In our tradition as Methodists, the we use different language to describe the Christian life. Instead of calling it the "way of brokenness and sacrifice", we sum up this life with three simple rules. They are in fact, the General Rules of our community:

1) Do no harm.
2) Do good.
3) Stay in love with God.

If you want to find a truly Christian person, living a Christian life in an imperfect world, you could easily sum them up as someone who does no harm, does good, and stays in love with God.

I know that this has been the case for me. Those who I look up to the most are those who do no harm, do good, and stay in love with God. Dr. and Mrs. Becker. Pat and Helen Price. Gerald Goodwin. Gene King. Stan and Betty Weller. Don Johnson. Melva Mumma. The list of saints from our little community here at Shawnee Community who have made an imprint on me were all people who in their own way, as they sought to faithfully follow Jesus, did their best not to harm others (and were quick to admit their fault when they did), did good whatever way they were able, and found new ways to stay in love with God.

I remember stories at his funeral of patience treated by Dr. Becker when they had no money to pay his fee.

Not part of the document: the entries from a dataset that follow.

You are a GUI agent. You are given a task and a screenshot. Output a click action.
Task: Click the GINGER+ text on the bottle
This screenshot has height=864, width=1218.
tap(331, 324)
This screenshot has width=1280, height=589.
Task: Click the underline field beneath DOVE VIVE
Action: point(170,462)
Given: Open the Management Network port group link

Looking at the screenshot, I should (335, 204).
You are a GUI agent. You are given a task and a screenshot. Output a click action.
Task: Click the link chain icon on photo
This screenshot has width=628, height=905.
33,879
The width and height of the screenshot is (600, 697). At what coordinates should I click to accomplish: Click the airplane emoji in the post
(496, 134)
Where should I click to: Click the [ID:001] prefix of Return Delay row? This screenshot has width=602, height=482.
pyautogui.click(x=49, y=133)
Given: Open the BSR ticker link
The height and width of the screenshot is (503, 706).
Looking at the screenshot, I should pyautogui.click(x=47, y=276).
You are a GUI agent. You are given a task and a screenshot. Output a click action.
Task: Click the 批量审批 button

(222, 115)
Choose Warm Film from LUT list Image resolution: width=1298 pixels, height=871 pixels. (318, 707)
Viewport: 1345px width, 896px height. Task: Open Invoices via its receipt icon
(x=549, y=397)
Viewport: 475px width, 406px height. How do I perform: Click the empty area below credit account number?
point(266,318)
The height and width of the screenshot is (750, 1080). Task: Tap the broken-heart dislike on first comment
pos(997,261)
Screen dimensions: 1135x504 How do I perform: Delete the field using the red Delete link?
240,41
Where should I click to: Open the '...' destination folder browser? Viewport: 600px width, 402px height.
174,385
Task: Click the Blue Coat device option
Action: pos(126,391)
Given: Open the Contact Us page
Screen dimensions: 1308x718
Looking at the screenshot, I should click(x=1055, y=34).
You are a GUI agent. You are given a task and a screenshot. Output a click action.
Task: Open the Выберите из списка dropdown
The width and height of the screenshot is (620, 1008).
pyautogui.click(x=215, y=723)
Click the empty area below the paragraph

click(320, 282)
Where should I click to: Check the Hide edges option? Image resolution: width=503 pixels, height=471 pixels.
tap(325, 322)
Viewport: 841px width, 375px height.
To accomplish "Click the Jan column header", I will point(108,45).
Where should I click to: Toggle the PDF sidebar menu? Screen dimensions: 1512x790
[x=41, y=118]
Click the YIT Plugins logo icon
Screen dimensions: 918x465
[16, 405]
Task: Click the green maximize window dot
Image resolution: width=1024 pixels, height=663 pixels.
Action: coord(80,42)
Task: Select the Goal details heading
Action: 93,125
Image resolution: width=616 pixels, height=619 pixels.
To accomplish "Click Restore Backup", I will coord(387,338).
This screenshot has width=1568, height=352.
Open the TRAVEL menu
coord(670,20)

I remember Pat Price ripping a group of teens for playing instruments too loud in a worship service, and then the next Tuesday at their rehearsal apologize with a pizza and some root beer. I can remember Gene King lovingly explaining to us all what it was like to be a person of faith and carry the memories of what being a soldier in Korea demanded of him. I remember Gerald Goodwin working crazy hours to crack a case as a detective to bring someone to justice, and then stand in a hot kitchen with Buzz Alder to get the hot dogs and chicken sandwiches ready for sale to support missions, and all on no sleep. I can remember Stan Weller taking money out of his pocket to install pluming for a woman who had none as he suffered the heat of the South Carolina day and a group of teenagers less than a third his age. I can still see Helen Price, in her seventies, willing to do an intense Bible study and then go on an Emmaus walk because she wanted to stay in love with God, and pass it on to others.

Do no harm. Do good. Stay in love with God. This is the way God calls us to begin to repair damage sin has done in our relationships and in our world. And it's accomplished by people who have, through own their own brokenness, and then personal sacrifice, understand that they have been called by God for this work. A God who remains ever faithful, and teaches us that faithfulness as we seek in our lives to not do harm, do good, and intentionally stay in love with God, regardless of our circumstances. This is the way that leads to riches and treasure that cannot be stored on earth, but are only multiplied in the Kingdom of Heaven, now and forever.

Joseph discovers that the character that the Lord forms in him while he uses the gifts he's received for God's glory is what will sustain him as he offers himself to be used to save Egypt, his family, and all the known world. But he learns that character as a slave and a prisoner. Not exactly the education or work experience we would think of for producing servant leaders that bring justice and peace into the world, is it?